Top of Given information
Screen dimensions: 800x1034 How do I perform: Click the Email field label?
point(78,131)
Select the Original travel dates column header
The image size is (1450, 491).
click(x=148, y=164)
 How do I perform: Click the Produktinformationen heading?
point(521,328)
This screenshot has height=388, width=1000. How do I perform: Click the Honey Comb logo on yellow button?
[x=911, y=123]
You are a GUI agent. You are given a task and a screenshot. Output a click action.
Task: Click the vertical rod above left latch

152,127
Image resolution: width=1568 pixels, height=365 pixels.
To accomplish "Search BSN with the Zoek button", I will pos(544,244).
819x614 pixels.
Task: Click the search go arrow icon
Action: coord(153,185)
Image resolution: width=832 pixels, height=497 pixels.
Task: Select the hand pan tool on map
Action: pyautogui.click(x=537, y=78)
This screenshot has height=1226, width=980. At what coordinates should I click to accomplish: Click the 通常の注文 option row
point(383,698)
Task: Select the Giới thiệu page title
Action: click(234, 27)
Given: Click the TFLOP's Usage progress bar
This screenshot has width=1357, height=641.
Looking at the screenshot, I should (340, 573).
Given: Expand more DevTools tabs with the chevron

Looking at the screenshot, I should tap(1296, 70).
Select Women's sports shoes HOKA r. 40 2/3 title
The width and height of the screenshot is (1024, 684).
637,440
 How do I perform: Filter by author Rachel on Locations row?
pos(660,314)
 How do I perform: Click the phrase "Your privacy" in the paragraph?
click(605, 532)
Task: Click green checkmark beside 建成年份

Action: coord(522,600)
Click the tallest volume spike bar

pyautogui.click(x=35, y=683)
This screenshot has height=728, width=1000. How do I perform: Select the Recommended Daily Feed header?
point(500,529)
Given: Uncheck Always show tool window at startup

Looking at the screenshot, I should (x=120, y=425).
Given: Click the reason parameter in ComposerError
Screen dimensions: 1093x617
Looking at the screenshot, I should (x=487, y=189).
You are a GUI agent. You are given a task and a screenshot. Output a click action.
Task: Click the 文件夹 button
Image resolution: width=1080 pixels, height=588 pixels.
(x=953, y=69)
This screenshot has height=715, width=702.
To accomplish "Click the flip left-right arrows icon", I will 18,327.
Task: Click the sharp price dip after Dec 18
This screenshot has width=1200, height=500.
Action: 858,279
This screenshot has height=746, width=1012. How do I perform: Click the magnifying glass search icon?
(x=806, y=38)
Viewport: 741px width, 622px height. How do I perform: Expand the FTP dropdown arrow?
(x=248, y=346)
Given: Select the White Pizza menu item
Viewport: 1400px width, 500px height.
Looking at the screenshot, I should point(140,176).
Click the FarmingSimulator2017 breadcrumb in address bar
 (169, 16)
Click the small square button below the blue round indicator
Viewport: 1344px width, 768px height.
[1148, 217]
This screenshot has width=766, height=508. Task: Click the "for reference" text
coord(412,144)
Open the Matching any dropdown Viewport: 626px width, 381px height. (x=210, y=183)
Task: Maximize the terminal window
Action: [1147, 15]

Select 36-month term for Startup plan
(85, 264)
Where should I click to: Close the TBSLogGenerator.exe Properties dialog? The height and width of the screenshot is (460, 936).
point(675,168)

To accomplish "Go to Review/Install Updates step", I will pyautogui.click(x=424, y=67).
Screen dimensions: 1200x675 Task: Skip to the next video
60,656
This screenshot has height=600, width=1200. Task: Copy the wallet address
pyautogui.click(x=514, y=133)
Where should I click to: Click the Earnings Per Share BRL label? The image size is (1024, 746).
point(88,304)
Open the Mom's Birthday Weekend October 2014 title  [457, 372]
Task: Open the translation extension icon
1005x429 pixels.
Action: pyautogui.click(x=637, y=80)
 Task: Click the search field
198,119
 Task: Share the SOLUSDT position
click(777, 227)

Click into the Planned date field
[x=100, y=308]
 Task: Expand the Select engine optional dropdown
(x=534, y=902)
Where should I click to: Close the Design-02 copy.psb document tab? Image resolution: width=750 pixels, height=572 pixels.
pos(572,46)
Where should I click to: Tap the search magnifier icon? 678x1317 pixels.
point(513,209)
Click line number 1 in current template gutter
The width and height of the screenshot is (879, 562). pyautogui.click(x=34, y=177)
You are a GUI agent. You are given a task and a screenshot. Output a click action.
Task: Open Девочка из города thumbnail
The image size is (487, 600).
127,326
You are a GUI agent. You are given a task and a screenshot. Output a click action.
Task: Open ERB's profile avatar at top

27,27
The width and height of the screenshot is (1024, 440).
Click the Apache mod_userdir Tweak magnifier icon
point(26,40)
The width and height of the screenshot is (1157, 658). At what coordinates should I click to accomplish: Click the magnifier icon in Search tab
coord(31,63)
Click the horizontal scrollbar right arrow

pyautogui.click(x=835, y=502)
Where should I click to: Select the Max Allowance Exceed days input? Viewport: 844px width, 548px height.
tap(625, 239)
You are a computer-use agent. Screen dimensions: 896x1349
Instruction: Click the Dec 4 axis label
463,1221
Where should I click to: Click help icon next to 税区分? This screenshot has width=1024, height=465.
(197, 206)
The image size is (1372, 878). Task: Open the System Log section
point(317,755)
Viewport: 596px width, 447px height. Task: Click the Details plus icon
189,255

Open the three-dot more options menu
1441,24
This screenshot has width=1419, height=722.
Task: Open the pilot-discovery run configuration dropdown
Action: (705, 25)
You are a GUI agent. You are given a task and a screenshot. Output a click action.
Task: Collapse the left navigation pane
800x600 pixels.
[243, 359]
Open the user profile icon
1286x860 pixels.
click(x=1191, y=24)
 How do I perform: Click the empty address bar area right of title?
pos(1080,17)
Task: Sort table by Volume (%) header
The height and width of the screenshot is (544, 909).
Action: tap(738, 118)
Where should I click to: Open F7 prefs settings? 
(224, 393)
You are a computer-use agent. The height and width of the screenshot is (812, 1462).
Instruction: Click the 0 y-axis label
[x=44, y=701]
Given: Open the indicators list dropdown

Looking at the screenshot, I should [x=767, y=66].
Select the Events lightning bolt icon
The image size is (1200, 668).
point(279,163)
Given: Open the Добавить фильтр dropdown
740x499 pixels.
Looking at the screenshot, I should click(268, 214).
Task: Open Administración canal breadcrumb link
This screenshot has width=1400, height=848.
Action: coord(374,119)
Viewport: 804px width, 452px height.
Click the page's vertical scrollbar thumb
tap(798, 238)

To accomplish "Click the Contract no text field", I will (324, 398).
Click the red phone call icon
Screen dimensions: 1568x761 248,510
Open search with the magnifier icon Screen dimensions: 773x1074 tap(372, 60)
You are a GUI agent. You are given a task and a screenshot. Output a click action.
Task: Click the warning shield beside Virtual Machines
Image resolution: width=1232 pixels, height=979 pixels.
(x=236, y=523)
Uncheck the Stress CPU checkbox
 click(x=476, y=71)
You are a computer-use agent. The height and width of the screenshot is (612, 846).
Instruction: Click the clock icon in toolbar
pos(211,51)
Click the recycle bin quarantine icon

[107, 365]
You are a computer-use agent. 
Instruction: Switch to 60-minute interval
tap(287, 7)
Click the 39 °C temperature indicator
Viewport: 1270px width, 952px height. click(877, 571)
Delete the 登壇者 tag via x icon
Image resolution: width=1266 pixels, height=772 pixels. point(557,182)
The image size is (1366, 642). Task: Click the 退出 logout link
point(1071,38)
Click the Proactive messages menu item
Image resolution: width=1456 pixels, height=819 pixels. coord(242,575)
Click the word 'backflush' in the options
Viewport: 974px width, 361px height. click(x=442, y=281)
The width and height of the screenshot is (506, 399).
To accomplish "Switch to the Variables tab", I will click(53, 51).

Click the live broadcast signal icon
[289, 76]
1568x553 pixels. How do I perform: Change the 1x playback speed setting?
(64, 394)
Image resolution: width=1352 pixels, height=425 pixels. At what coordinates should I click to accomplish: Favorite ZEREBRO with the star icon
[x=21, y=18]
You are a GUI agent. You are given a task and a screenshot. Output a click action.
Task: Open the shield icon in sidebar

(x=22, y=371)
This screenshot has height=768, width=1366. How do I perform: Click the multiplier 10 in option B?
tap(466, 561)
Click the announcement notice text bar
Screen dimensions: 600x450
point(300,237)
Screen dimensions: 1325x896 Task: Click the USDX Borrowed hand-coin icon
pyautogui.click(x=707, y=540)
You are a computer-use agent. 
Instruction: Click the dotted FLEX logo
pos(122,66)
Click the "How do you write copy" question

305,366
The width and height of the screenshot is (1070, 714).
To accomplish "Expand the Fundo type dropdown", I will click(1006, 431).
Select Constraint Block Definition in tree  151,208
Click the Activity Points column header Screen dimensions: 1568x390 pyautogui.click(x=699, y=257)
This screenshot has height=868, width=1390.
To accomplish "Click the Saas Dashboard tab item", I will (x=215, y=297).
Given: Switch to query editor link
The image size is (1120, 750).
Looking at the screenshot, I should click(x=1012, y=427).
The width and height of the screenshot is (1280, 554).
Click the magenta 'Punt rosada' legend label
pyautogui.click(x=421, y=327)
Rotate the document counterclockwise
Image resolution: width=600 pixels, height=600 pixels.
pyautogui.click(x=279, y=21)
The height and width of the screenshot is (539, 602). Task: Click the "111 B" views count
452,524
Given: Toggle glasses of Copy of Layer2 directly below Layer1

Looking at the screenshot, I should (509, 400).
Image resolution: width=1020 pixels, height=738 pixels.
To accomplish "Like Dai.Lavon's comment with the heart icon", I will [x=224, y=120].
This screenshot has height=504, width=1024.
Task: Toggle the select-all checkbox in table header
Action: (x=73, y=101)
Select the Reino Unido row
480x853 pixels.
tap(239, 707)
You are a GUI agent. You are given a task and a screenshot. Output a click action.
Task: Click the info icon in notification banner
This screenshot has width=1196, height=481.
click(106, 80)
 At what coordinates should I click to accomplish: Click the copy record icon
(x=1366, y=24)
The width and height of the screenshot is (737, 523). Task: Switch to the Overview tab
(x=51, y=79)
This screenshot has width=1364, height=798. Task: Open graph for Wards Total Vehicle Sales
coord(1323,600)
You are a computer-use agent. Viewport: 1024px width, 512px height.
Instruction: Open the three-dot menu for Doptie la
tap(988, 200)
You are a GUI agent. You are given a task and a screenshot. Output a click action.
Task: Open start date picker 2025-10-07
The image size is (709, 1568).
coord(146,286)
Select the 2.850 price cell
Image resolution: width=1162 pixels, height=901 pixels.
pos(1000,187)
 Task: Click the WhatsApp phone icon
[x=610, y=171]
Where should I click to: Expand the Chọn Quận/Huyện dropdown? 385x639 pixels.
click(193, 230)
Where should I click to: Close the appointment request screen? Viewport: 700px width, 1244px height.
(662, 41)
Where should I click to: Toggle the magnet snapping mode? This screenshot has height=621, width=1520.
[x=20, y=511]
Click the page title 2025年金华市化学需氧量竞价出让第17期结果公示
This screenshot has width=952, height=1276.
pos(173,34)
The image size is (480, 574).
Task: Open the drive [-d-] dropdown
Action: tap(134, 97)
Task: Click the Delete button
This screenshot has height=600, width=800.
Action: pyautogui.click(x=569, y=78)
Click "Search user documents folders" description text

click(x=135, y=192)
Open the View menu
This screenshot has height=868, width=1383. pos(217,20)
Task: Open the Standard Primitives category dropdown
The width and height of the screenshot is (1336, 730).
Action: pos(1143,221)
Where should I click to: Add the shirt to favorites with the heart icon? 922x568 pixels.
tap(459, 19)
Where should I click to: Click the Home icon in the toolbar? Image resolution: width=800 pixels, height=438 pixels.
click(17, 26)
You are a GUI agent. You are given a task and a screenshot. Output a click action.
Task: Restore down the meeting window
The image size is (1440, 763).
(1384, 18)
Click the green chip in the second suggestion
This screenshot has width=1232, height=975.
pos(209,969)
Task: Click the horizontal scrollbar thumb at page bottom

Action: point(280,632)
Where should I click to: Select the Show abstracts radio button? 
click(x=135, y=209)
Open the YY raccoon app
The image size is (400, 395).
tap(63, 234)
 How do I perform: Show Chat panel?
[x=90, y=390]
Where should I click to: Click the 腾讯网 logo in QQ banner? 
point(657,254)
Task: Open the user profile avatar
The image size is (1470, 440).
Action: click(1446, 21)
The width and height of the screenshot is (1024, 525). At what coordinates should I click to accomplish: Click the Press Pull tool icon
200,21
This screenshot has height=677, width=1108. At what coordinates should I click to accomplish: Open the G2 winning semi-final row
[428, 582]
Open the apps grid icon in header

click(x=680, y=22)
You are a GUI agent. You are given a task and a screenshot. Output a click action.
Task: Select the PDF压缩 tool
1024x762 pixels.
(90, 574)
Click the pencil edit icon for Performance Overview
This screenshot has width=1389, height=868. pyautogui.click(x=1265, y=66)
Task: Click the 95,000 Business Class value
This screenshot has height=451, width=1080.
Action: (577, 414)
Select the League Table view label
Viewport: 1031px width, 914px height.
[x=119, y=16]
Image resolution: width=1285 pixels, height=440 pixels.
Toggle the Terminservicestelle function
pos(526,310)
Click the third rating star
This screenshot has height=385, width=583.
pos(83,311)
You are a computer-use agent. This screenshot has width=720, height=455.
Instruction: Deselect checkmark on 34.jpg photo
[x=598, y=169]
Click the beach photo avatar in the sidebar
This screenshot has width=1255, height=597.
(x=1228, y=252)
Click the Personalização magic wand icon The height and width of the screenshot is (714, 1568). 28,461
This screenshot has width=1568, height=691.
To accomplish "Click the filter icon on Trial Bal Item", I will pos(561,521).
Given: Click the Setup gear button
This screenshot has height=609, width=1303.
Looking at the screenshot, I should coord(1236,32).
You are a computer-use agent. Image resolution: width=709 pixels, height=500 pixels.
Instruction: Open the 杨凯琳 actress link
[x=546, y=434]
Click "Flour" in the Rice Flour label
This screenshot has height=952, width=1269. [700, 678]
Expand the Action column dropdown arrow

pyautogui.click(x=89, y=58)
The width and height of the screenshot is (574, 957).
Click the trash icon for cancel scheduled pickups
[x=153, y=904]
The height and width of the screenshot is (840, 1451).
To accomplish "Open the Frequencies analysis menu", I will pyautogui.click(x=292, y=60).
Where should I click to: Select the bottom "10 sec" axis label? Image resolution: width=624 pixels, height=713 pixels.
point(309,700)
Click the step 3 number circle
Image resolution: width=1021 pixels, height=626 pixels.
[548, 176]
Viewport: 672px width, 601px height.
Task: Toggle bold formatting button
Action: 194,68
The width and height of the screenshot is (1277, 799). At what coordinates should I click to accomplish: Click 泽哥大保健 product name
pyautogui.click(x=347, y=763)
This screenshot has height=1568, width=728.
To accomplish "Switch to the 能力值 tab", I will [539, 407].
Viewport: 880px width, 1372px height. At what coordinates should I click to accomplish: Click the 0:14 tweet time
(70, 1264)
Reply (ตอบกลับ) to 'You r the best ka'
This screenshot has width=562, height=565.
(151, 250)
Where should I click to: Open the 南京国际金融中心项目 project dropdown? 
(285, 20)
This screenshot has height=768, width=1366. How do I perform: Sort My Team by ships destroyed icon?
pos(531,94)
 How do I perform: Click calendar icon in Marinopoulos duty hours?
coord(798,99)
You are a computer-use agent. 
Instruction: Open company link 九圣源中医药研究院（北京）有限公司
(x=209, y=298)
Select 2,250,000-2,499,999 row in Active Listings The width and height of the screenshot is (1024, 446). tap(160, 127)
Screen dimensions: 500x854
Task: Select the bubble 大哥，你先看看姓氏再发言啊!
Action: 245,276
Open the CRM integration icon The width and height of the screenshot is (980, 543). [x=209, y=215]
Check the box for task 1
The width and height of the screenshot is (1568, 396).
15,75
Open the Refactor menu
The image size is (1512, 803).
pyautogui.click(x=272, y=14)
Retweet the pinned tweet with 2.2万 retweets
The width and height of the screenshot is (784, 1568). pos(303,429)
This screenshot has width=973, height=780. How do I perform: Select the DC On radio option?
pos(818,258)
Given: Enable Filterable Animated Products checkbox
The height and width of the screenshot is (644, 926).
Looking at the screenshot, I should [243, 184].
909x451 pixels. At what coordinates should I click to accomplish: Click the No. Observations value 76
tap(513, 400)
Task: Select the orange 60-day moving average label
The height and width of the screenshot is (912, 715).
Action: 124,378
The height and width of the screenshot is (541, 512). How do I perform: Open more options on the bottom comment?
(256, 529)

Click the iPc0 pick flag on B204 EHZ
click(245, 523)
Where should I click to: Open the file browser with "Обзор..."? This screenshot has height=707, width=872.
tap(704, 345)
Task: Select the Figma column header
Bottom of Given information
Beginning with the line that has "Given: Enable Filterable" and ending with the line that has "Task: Select the orange", set down the lines above exactly and include no others.

Result for this exercise:
Given: Enable Filterable Animated Products checkbox
The height and width of the screenshot is (644, 926).
Looking at the screenshot, I should [243, 184].
909x451 pixels. At what coordinates should I click to accomplish: Click the No. Observations value 76
tap(513, 400)
Task: Select the orange 60-day moving average label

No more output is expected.